_What you need to do_. From the data underneath, reproduce exactly the stretch that begins at the line with "Screen dimensions: 388x357" and ends after the line with "Choose the red".

_Working data_.
────────────────────

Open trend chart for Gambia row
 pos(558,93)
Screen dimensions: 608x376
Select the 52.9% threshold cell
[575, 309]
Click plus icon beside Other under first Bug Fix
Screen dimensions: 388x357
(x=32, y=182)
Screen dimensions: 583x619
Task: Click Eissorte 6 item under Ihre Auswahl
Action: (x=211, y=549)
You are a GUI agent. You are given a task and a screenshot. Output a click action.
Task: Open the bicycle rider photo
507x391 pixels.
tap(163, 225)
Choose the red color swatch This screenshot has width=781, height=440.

────────────────────

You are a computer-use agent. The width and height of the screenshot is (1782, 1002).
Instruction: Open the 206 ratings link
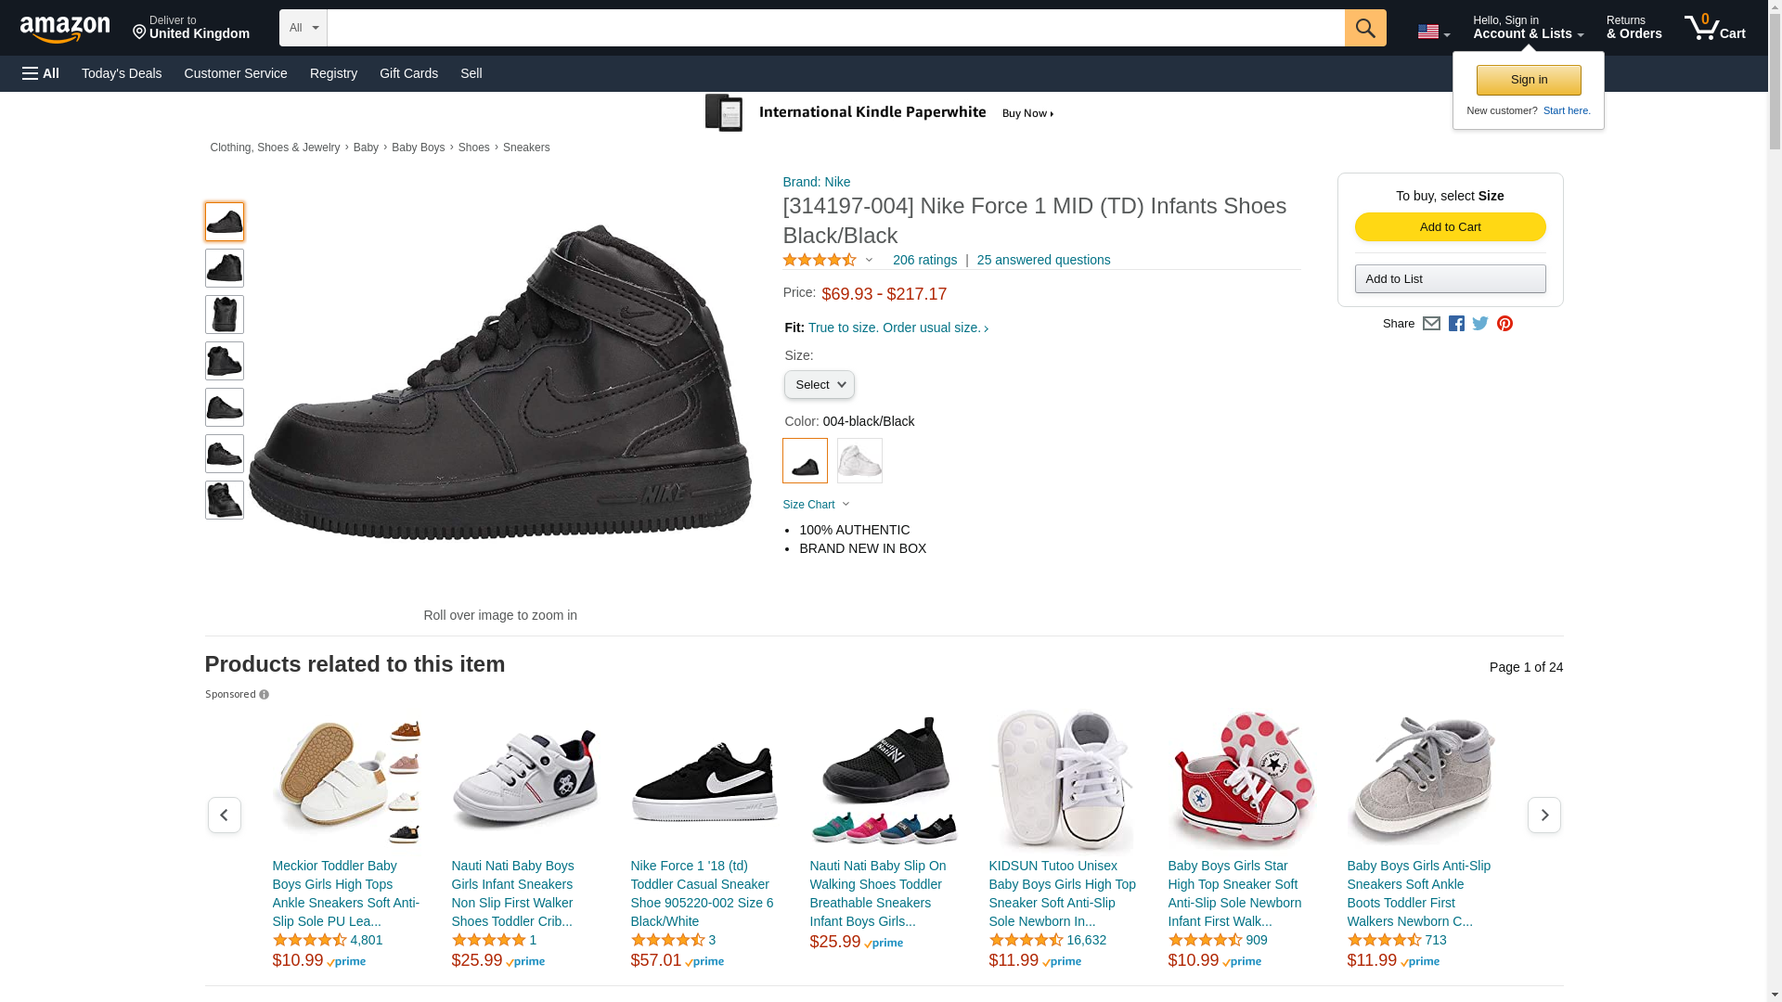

────────────────────

_Exercise response_.
Screen dimensions: 388x357
(x=32, y=182)
Screen dimensions: 583x619
Task: Click Eissorte 6 item under Ihre Auswahl
Action: (x=211, y=549)
You are a GUI agent. You are given a task and a screenshot. Output a click action.
Task: Open the bicycle rider photo
507x391 pixels.
tap(163, 225)
Choose the red color swatch This screenshot has width=781, height=440.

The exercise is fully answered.